### Фрагмент страницы:
Мой, например. И очень возможных последователей. Скоро поймёшь, почему превосходная степень гадательности. Сообразил ведь, кто такой Павлуша. Не угощай и не потчевай никого, а веди себя лучше так, чтобы тебя угощали, а больше всего береги и копи копейку: эта вещь надёжнее всего на свете. Товарищ или приятель тебя надует и в беде первый тебя выдаст, а копейка не выдаст. Всё сделаешь и  всё прошибёшь на свете копейкой.

Пламенный приобретатель, по Хлебникову. Но есть в поэме Гоголя и препорядочные люди: Манилов и почтмейстер Иван Андреич. Над горками трубочной золы на подоконниках, подлокотниках и пододеяльниках Манилова Пифагор так и замер: медвежья цифирь! А кистень  капитана Копейкина  разве не головоломка? Рабовладельческий Рим любит нажиться перечеканкой стёртой деньги, а Велимир Хлебников вплавляет в платёжную мелочь самодержавия тяжелозвонкую загадку русского бунта:


Атаман  свободы дикой
На парчовой лежит койке
И играет кистенём,
Чтоб  копейка  на попойке
Покатилася рублём.

Конец повести о былинном подходе к современности

Итак, насморк и ведро носовых платков. Одноразовых, нашли дурня выбрасывать хлопок. Негр в Алабаме собирал, а я выброшу. Согбенный морщинистый негр или тощенькая узбечка из Ферганы, с очередной угрозой выкидыша. Преступное расточительство.

Повесть о благоразумии
Стрічкувату промокашку, осьде що я тягну на смiтник. Нiяких tissue paper ¦ Das Toilettenpapier ¦ papier d’toilette ¦ carta igienica — стрiчкувата промокашка або промокальна стрiчка. Шматками, ага. Самому не верится, до чего свято я чту заповедь Велимира Хлебникова и свой хохляцкий родовід. Какую заповедь? Обыкновенную: слово ‘бумага’ (‘бумажный’ из ит. bombagino, лат. bombacium “хлопок”, откуда франц. bombasin “бумазея”, нем. Bombasin “легкая хлопчатобумажная ткань”) раз и навсегда запрещено Велимиром Хлебниковым. Вот почему, когда я слышу от Маяковского „бумагу — живым!” — недоумеваю вместе с Борисом Годуновым: о чём он плачет?

Ну я и столп благочестия. Властитель дум и столп хлебниковского благочестия, ну и ну. Однако речь не о столпе, а о соплях. Когда и при каких обстоятельствах точно такой же ливень под Рождество? Без боли в горле, одно истекание слизью. Истекая слизью, кому-то жалуюсь, поскуливаю даже. Кому бы это. Память, говори. Говори, сволочь.

### Раздел данных:
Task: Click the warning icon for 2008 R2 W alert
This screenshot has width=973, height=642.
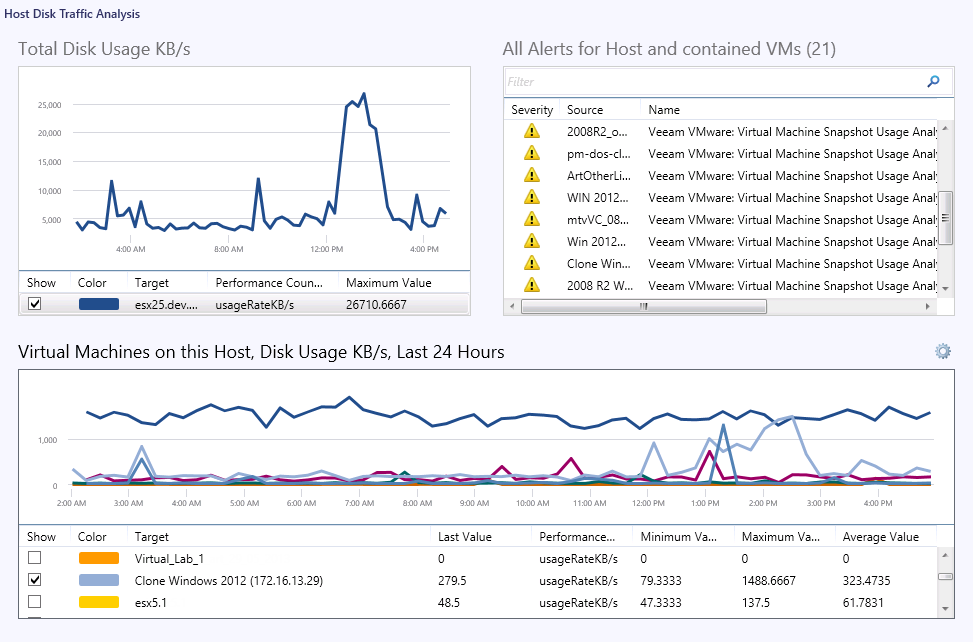Action: 531,285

### Задачи:
1. Перепишите фрагмент страницы от слов «Итак, насморк и» до слов «чём он плачет?» включительно, подставив «таджичка» вместо «узбечка».
2. Соответствуют ли фрагменту страницы следующие утверждения: (a) Манилов назван одним из препорядочных людей в поэме Гоголя; (b) насморк сопровождается болью в горле; (c) слово «бумага» запрещено Велимиром Хлебниковым? На каждое ответьте «да» или «нет» и приведите решающие слова фрагмента в точности.

### Ожидаемые результаты:
1.
Итак, насморк и ведро носовых платков. Одноразовых, нашли дурня выбрасывать хлопок. Негр в Алабаме собирал, а я выброшу. Согбенный морщинистый негр или тощенькая таджичка из Ферганы, с очередной угрозой выкидыша. Преступное расточительство.

Повесть о благоразумии
Стрічкувату промокашку, осьде що я тягну на смiтник. Нiяких tissue paper ¦ Das Toilettenpapier ¦ papier d’toilette ¦ carta igienica — стрiчкувата промокашка або промокальна стрiчка. Шматками, ага. Самому не верится, до чего свято я чту заповедь Велимира Хлебникова и свой хохляцкий родовід. Какую заповедь? Обыкновенную: слово ‘бумага’ (‘бумажный’ из ит. bombagino, лат. bombacium “хлопок”, откуда франц. bombasin “бумазея”, нем. Bombasin “легкая хлопчатобумажная ткань”) раз и навсегда запрещено Велимиром Хлебниковым. Вот почему, когда я слышу от Маяковского „бумагу — живым!” — недоумеваю вместе с Борисом Годуновым: о чём он плачет?

2.
(a) Да: «Но есть в поэме Гоголя и препорядочные люди: Манилов и почтмейстер Иван Андреич».
(b) Нет: «Без боли в горле, одно истекание слизью».
(c) Да: «раз и навсегда запрещено Велимиром Хлебниковым».